## start
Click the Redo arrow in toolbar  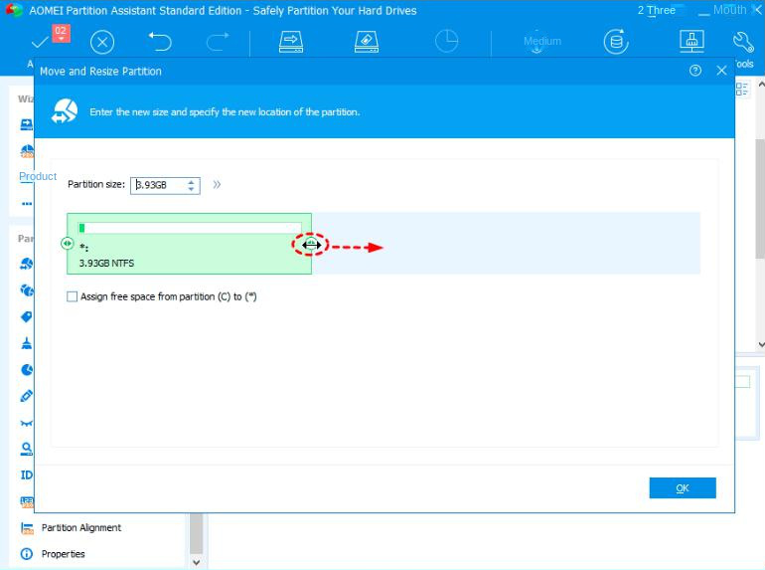click(x=217, y=42)

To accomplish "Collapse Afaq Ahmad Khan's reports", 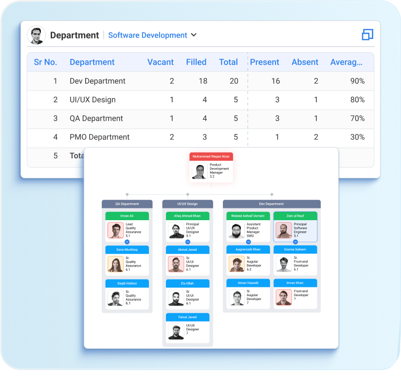I will tap(187, 241).
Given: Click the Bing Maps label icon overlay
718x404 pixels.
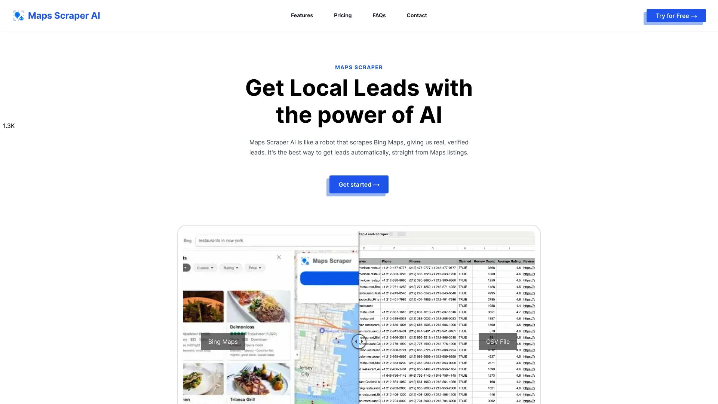Looking at the screenshot, I should [223, 342].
## end
Could you echo the lines from the one containing "Given: Click the Bing Maps label icon overlay" through the end of the records, leaving out the pictures?

▶ _RESPONSE_:
Given: Click the Bing Maps label icon overlay
718x404 pixels.
Looking at the screenshot, I should [223, 342].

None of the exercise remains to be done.